Was war ihr Traum? Konnten sie überhaupt noch träumen, oder waren sie gezwungen, zu handeln? Waren sie gezwungen, vorne an der Front zu stehen, ihr Leben zu riskieren, in dieser großen Unsinnigkeit, in diesem Wahnsinn der Nationen, in dieser Idee der Zerstörung? Wollten sie es einfach nur hinter sich bringen, um endlich wieder mit dem Träumen beginnen zu können?

Wonach sollen wir uns sehnen? Wohin sollen wir gehen. Ich weiß es nicht und es macht mich verrückt. Immer und überall diese Bilder, diese verdammten Bilder aus einer verdammten Welt. Die Giftgasangriffe eines Diktators auf die eigene syrische Bevölkerung, die Unterdrückung Homosexueller in Russland und die Hetze gegen Roma und Sinti in Ungarn. Was haben wir nur dazugelernt? Wir sind doch noch genauso dumm und verwirrt, noch genauso verrückt und gestört, wie damals, als wir es nicht sehen wollten und sich die Ereignisse überschlugen. Überall wird Hass geschürt, überall ist man auf der Suche nach dem Schuldigen und immer findet man den einen. Den einen Schuldigen, der uns hierher gebracht haben. Immer findet man ihn und versucht ihn zu beseitigen, will unter sich bleiben, hat Angst. Überall die Angst, die niemals enden will, die uns erdrücken wird, die uns an den Rande des Wahnsinns führen wird.

Es ist die Welt, die uns so ängstlich macht. Es ist das, was ihr geschaffen habt, dass uns so ängstlich macht.

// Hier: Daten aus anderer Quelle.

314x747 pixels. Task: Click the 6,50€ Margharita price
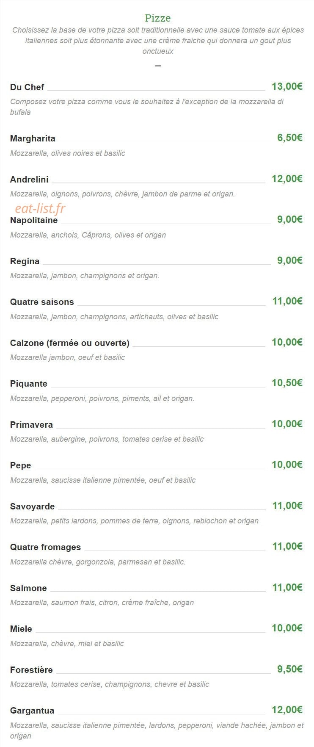click(290, 138)
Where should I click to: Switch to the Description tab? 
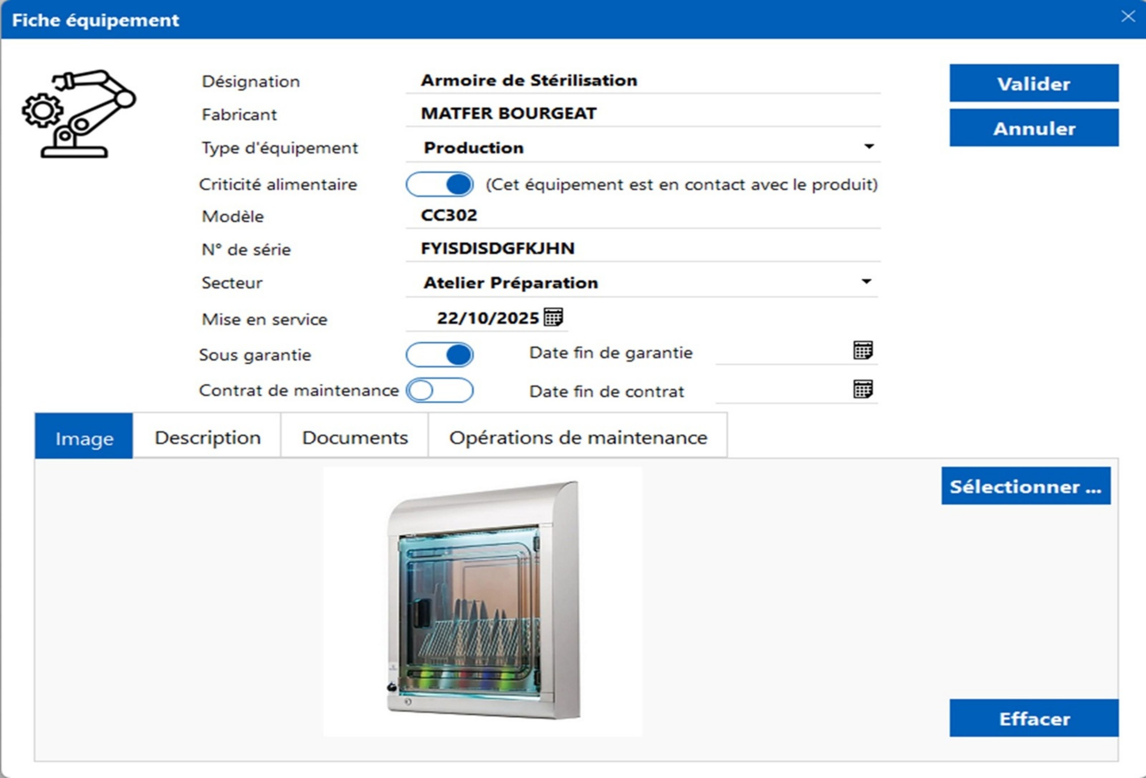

Ungeduldig zünde ich mir eine Zigarette an, inhaliere den giftigen Stoff, behalte ihn für ein paar Sekunden zu lange in meiner Lunge und atme ihn wieder aus. Will verstehen lernen, will lernen, wie man damit umgehen kann. Wie man in dieser Welt zurecht kommen könnte. Und mit jedem Zug werde ich ratloser, fehlt mir der Mut und der Weitblick. Da sind wir, die verlorene Generation, und wollen doch einfach nur leben. Wollen einfach nur ein Leben führen wie die Generationen vor uns, friedlich, in angenehmen Wohlstand. Wir brauchen weder Milch noch Honig, wir haben einfach nur gehofft, dass alles so ist wie es war, nur ein kleines bisschen besser. Doch das, was wir jetzt vorgesetzt bekommen haben, ist wahrhaftig verloren. Ist am Ende und kann, wenn überhaupt, nur mehr unter stärkster Kraftanstrengung gerettet werden. Wenn wir als Team arbeiten, wenn wir über unsere persönlichen Horizonte zu blicken lernen, wenn wir einmal aus unserem geschützten kleinen Garten wandern.

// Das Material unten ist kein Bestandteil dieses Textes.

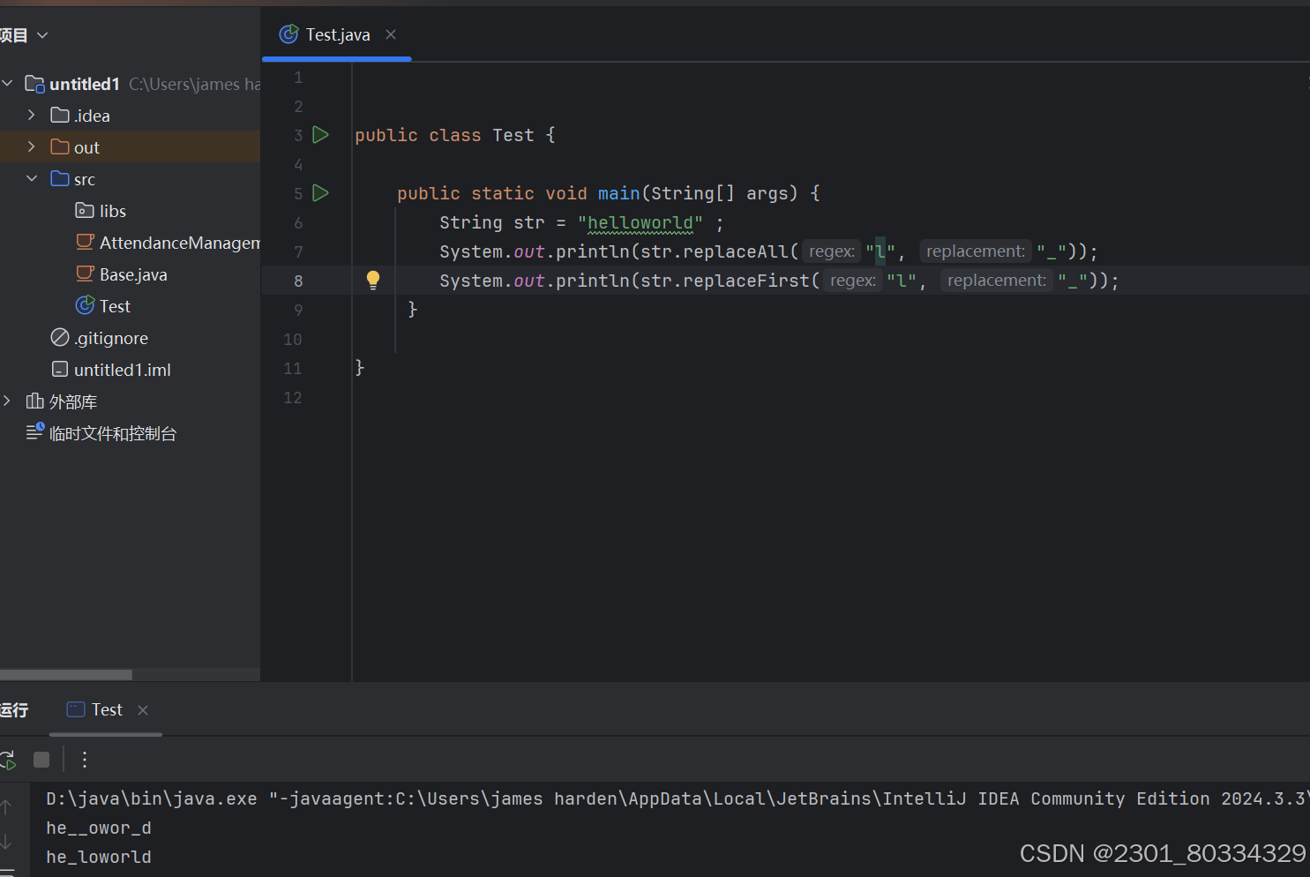Screen dimensions: 1310x877
Task: Stop the running process
Action: 41,760
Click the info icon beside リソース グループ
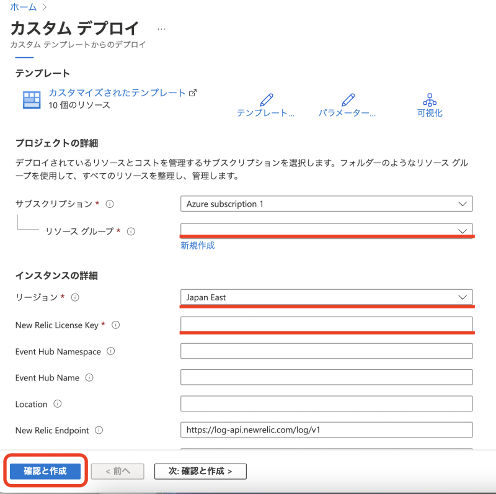The image size is (496, 494). [131, 231]
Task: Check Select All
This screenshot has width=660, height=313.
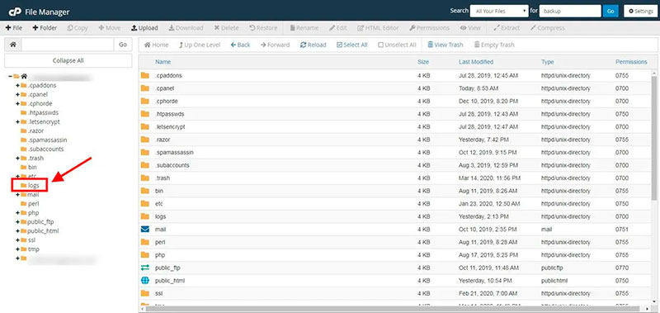Action: [352, 45]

Aber das ist das Problem: Wir haben es nicht gelernt. Wir haben nicht gelernt, aufeinander zu achten, haben nicht gelernt, gemeinsam etwas besser zu machen. Ihr habt es uns nicht gelehrt und wahrscheinlich auch nur, weil ihr es nie gelernt habt. Wir haben es nicht anders verdient, womöglich, und all das ist nur die Konsequenz aus der Unfähigkeit unserer Spezies, aus den eigenen Fehlern zu lernen. Die Asche fällt auf meine Hose, ein glühendes Stück wische ich noch weg, bevor sich ein Loch hineinbrennt. So glücklich euer Leben vielleicht auch schien, es war alles nur Fassade. Es war alles nur auf Zeit und die scheint nun schon abgelaufen zu sein. Es ist fünf vor zwölf und die meisten wollen es trotzdem immer noch nicht verstehen.

Es wird immer noch gestritten, wird Krieg geführt, im Großen wie im Kleinen. Nur geht es heutzutage nicht mehr nur um die Nationen an sich, um die Herrschaftsansprüche der Regierenden, sondern vor allem auch um Rohstoffe. Das macht es um nichts besser, sondern gar noch perverser, noch gestörter, als jegliche Auseinandersetzung bisher war. Und ich bin mittendrin. Möchte alle Menschen wachrütteln, möchte ihnen zeigen, wie es anders ginge, möchte helfen. Und bin vollkommen machtlos.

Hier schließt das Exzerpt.